Repeat exactly the opening lines of the records, ending with the line that contains "The height and width of the screenshot is (297, 528).".

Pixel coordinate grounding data
|---|
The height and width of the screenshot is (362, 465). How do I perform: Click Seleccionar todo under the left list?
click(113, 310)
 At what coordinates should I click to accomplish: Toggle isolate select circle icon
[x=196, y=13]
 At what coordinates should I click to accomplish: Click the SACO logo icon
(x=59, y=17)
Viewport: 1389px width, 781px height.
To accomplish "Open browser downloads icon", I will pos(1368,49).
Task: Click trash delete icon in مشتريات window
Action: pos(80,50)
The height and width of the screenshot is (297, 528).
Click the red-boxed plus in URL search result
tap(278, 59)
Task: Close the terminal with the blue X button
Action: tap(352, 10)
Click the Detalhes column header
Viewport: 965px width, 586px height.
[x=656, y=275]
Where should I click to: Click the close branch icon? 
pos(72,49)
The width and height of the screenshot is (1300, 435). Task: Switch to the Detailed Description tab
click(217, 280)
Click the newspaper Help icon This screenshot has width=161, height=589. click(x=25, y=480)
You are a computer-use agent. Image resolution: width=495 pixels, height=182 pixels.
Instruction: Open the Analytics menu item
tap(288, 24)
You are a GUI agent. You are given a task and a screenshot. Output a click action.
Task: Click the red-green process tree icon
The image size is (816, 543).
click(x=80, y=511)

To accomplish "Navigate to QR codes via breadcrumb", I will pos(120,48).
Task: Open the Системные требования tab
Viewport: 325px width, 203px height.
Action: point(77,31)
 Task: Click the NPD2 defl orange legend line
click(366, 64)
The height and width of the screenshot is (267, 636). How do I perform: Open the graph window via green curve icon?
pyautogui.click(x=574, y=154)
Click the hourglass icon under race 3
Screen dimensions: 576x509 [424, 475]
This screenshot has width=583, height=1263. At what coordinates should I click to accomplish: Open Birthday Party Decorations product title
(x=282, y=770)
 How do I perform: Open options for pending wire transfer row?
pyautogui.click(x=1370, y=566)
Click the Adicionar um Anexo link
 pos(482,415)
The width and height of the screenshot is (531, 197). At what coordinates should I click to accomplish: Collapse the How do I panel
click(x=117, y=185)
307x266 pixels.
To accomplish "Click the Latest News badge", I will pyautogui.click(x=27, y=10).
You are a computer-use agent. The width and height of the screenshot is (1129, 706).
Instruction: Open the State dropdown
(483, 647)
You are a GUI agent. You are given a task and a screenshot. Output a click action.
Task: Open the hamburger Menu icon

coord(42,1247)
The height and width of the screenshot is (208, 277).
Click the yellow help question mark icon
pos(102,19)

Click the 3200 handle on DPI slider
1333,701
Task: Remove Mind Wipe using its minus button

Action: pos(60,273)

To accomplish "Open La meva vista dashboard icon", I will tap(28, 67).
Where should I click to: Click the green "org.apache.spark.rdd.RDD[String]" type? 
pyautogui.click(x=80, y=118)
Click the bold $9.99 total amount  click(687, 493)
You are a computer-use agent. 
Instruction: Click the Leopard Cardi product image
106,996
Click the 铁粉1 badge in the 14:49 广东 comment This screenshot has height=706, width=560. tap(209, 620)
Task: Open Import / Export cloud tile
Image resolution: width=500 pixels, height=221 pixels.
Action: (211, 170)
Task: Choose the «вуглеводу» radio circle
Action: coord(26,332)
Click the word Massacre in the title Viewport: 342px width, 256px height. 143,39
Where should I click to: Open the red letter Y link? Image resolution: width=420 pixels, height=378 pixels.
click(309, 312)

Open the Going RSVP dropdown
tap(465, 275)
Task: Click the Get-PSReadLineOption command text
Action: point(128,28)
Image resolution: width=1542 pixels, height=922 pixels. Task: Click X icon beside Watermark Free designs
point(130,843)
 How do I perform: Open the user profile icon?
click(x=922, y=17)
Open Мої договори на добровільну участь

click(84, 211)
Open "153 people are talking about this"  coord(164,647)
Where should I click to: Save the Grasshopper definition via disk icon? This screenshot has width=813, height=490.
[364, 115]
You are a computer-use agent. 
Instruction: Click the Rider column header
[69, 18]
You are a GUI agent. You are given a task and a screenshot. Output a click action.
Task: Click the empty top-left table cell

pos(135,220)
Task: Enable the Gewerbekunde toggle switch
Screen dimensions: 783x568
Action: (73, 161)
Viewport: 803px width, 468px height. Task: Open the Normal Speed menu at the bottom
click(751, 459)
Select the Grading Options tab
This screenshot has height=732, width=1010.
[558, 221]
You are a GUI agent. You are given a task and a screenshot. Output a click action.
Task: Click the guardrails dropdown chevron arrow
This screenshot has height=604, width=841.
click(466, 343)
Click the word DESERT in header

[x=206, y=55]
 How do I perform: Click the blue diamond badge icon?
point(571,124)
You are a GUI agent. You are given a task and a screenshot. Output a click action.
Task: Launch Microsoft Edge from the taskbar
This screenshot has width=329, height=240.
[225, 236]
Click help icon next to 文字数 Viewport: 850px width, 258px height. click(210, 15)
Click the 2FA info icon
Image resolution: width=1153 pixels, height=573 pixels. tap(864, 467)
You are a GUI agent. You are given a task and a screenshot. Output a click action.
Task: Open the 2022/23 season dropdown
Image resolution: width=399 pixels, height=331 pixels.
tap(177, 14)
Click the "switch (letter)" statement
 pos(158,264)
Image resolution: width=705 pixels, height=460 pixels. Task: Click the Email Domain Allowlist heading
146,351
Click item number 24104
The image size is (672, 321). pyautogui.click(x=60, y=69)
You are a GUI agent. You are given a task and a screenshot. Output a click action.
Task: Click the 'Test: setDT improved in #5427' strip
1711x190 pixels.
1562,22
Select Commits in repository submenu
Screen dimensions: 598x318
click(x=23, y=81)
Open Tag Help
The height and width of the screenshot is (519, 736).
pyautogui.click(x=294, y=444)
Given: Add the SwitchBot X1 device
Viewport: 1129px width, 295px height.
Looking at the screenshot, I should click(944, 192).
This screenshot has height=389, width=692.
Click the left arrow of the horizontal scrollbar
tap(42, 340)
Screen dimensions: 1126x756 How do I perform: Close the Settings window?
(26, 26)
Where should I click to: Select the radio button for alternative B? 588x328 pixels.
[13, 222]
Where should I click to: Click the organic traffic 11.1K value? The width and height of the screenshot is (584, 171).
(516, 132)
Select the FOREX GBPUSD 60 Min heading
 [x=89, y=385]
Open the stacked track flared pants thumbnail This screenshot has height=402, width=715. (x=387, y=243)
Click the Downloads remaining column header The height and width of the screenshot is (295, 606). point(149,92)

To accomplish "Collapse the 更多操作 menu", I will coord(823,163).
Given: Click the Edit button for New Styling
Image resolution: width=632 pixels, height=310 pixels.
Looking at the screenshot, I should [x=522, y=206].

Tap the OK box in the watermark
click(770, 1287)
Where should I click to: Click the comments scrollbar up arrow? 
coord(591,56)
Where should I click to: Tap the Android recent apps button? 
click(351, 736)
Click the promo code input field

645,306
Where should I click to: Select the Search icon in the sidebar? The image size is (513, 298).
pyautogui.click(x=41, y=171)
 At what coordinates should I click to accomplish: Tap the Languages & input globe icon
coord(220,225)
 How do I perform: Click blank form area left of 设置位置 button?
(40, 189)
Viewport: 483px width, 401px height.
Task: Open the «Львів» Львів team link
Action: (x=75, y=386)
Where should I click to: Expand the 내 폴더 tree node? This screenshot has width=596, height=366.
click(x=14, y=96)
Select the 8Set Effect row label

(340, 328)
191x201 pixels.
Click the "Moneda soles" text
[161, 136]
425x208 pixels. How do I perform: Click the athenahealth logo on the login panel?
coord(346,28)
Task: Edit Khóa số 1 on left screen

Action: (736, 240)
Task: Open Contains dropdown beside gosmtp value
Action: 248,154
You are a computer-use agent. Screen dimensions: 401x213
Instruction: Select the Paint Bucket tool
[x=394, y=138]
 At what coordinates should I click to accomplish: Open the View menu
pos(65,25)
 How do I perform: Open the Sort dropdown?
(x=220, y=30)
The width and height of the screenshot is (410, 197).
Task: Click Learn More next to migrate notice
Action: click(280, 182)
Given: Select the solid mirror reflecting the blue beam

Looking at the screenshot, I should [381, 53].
|---|
Answer for the task:
The height and width of the screenshot is (362, 465). How do I perform: Click Seleccionar todo under the left list?
click(113, 310)
 At what coordinates should I click to accomplish: Toggle isolate select circle icon
[x=196, y=13]
 At what coordinates should I click to accomplish: Click the SACO logo icon
(x=59, y=17)
Viewport: 1389px width, 781px height.
To accomplish "Open browser downloads icon", I will pos(1368,49).
Task: Click trash delete icon in مشتريات window
Action: pos(80,50)
The height and width of the screenshot is (297, 528).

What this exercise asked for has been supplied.